- [What you have to do] Write out the data in full, exactly as shown.

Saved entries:
▼

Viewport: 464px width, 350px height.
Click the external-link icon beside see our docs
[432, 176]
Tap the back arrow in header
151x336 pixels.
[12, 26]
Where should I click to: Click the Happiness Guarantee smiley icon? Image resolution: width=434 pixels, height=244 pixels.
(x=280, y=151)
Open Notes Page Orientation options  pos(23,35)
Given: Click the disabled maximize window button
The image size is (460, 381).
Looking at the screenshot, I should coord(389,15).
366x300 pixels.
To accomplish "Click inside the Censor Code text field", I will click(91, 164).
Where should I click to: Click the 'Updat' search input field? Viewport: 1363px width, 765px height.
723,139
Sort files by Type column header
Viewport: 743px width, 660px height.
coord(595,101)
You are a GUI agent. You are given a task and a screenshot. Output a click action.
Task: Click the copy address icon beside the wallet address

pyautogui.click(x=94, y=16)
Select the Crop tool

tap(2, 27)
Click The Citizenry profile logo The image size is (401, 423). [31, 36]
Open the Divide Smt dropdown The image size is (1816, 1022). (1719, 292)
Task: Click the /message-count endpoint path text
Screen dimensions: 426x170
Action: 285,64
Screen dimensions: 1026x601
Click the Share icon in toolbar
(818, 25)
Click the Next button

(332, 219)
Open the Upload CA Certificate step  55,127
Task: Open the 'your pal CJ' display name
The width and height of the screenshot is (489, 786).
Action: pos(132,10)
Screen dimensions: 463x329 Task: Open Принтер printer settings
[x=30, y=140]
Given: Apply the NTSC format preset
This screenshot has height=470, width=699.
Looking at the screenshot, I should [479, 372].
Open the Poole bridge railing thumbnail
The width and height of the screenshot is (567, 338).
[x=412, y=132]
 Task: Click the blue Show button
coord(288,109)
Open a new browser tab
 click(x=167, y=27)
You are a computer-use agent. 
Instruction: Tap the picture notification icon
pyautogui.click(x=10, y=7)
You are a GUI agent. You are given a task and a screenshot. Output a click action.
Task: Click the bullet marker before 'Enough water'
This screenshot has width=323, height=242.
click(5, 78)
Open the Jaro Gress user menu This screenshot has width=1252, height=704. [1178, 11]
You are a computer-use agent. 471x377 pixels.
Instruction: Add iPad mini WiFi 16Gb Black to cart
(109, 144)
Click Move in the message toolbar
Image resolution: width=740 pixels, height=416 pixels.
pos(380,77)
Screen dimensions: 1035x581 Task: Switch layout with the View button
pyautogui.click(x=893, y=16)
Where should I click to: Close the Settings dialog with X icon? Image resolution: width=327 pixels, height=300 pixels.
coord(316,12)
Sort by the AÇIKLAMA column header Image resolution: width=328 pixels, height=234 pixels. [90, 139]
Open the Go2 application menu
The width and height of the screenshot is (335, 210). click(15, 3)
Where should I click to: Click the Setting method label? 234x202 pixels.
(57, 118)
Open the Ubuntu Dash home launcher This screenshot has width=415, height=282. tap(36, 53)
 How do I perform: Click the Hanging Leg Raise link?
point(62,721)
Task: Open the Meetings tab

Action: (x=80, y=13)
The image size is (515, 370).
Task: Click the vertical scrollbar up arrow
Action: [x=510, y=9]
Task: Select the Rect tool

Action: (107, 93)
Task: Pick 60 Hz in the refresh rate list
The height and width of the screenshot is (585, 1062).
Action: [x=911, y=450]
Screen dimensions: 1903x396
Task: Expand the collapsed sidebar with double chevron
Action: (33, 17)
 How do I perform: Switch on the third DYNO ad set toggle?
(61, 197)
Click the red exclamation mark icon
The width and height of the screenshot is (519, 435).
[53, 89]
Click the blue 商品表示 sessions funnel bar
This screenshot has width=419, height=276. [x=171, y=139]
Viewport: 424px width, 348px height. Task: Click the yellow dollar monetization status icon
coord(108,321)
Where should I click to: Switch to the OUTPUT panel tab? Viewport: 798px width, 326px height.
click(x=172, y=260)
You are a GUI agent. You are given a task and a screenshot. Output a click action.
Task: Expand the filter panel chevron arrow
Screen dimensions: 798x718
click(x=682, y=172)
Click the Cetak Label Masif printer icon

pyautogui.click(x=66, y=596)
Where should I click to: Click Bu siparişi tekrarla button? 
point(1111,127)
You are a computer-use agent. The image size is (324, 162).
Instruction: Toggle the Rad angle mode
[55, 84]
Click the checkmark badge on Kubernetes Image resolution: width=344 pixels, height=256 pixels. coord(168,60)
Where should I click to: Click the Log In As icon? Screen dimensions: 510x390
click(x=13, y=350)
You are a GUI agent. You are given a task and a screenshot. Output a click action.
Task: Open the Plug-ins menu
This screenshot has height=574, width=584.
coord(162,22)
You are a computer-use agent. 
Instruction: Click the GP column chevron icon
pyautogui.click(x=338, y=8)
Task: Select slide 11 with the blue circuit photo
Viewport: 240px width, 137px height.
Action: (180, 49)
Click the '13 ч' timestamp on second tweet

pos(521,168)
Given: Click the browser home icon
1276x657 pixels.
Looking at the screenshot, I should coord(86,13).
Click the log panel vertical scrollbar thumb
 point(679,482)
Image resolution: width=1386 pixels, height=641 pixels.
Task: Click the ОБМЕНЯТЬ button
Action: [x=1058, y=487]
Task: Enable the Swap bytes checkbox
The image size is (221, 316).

▲

- [Solution to the exercise]
Viewport: 464px width, 350px height.
Click the external-link icon beside see our docs
[432, 176]
Tap the back arrow in header
151x336 pixels.
[12, 26]
Where should I click to: Click the Happiness Guarantee smiley icon? Image resolution: width=434 pixels, height=244 pixels.
(x=280, y=151)
Open Notes Page Orientation options  pos(23,35)
Given: Click the disabled maximize window button
The image size is (460, 381).
Looking at the screenshot, I should coord(389,15).
366x300 pixels.
To accomplish "Click inside the Censor Code text field", I will click(91, 164).
Where should I click to: Click the 'Updat' search input field? Viewport: 1363px width, 765px height.
723,139
Sort files by Type column header
Viewport: 743px width, 660px height.
coord(595,101)
You are a GUI agent. You are given a task and a screenshot. Output a click action.
Task: Click the copy address icon beside the wallet address

pyautogui.click(x=94, y=16)
Select the Crop tool

tap(2, 27)
Click The Citizenry profile logo The image size is (401, 423). [31, 36]
Open the Divide Smt dropdown The image size is (1816, 1022). (1719, 292)
Task: Click the /message-count endpoint path text
Screen dimensions: 426x170
Action: 285,64
Screen dimensions: 1026x601
Click the Share icon in toolbar
(818, 25)
Click the Next button

(332, 219)
Open the Upload CA Certificate step  55,127
Task: Open the 'your pal CJ' display name
The width and height of the screenshot is (489, 786).
Action: pos(132,10)
Screen dimensions: 463x329 Task: Open Принтер printer settings
[x=30, y=140]
Given: Apply the NTSC format preset
This screenshot has height=470, width=699.
Looking at the screenshot, I should [479, 372].
Open the Poole bridge railing thumbnail
The width and height of the screenshot is (567, 338).
[x=412, y=132]
 Task: Click the blue Show button
coord(288,109)
Open a new browser tab
 click(x=167, y=27)
You are a computer-use agent. 
Instruction: Tap the picture notification icon
pyautogui.click(x=10, y=7)
You are a GUI agent. You are given a task and a screenshot. Output a click action.
Task: Click the bullet marker before 'Enough water'
This screenshot has width=323, height=242.
click(5, 78)
Open the Jaro Gress user menu This screenshot has width=1252, height=704. [1178, 11]
You are a computer-use agent. 471x377 pixels.
Instruction: Add iPad mini WiFi 16Gb Black to cart
(109, 144)
Click Move in the message toolbar
Image resolution: width=740 pixels, height=416 pixels.
pos(380,77)
Screen dimensions: 1035x581 Task: Switch layout with the View button
pyautogui.click(x=893, y=16)
Where should I click to: Close the Settings dialog with X icon? Image resolution: width=327 pixels, height=300 pixels.
coord(316,12)
Sort by the AÇIKLAMA column header Image resolution: width=328 pixels, height=234 pixels. [90, 139]
Open the Go2 application menu
The width and height of the screenshot is (335, 210). click(15, 3)
Where should I click to: Click the Setting method label? 234x202 pixels.
(57, 118)
Open the Ubuntu Dash home launcher This screenshot has width=415, height=282. tap(36, 53)
 How do I perform: Click the Hanging Leg Raise link?
point(62,721)
Task: Open the Meetings tab

Action: (x=80, y=13)
The image size is (515, 370).
Task: Click the vertical scrollbar up arrow
Action: [x=510, y=9]
Task: Select the Rect tool

Action: (107, 93)
Task: Pick 60 Hz in the refresh rate list
The height and width of the screenshot is (585, 1062).
Action: [x=911, y=450]
Screen dimensions: 1903x396
Task: Expand the collapsed sidebar with double chevron
Action: (33, 17)
 How do I perform: Switch on the third DYNO ad set toggle?
(61, 197)
Click the red exclamation mark icon
The width and height of the screenshot is (519, 435).
[53, 89]
Click the blue 商品表示 sessions funnel bar
This screenshot has width=419, height=276. [x=171, y=139]
Viewport: 424px width, 348px height. Task: Click the yellow dollar monetization status icon
coord(108,321)
Where should I click to: Switch to the OUTPUT panel tab? Viewport: 798px width, 326px height.
click(x=172, y=260)
You are a GUI agent. You are given a task and a screenshot. Output a click action.
Task: Expand the filter panel chevron arrow
Screen dimensions: 798x718
click(x=682, y=172)
Click the Cetak Label Masif printer icon

pyautogui.click(x=66, y=596)
Where should I click to: Click Bu siparişi tekrarla button? 
point(1111,127)
You are a computer-use agent. The image size is (324, 162).
Instruction: Toggle the Rad angle mode
[55, 84]
Click the checkmark badge on Kubernetes Image resolution: width=344 pixels, height=256 pixels. coord(168,60)
Where should I click to: Click the Log In As icon? Screen dimensions: 510x390
click(x=13, y=350)
You are a GUI agent. You are given a task and a screenshot. Output a click action.
Task: Open the Plug-ins menu
This screenshot has height=574, width=584.
coord(162,22)
You are a computer-use agent. 
Instruction: Click the GP column chevron icon
pyautogui.click(x=338, y=8)
Task: Select slide 11 with the blue circuit photo
Viewport: 240px width, 137px height.
Action: (180, 49)
Click the '13 ч' timestamp on second tweet

pos(521,168)
Given: Click the browser home icon
1276x657 pixels.
Looking at the screenshot, I should coord(86,13).
Click the log panel vertical scrollbar thumb
 point(679,482)
Image resolution: width=1386 pixels, height=641 pixels.
Task: Click the ОБМЕНЯТЬ button
Action: [x=1058, y=487]
Task: Enable the Swap bytes checkbox
The image size is (221, 316).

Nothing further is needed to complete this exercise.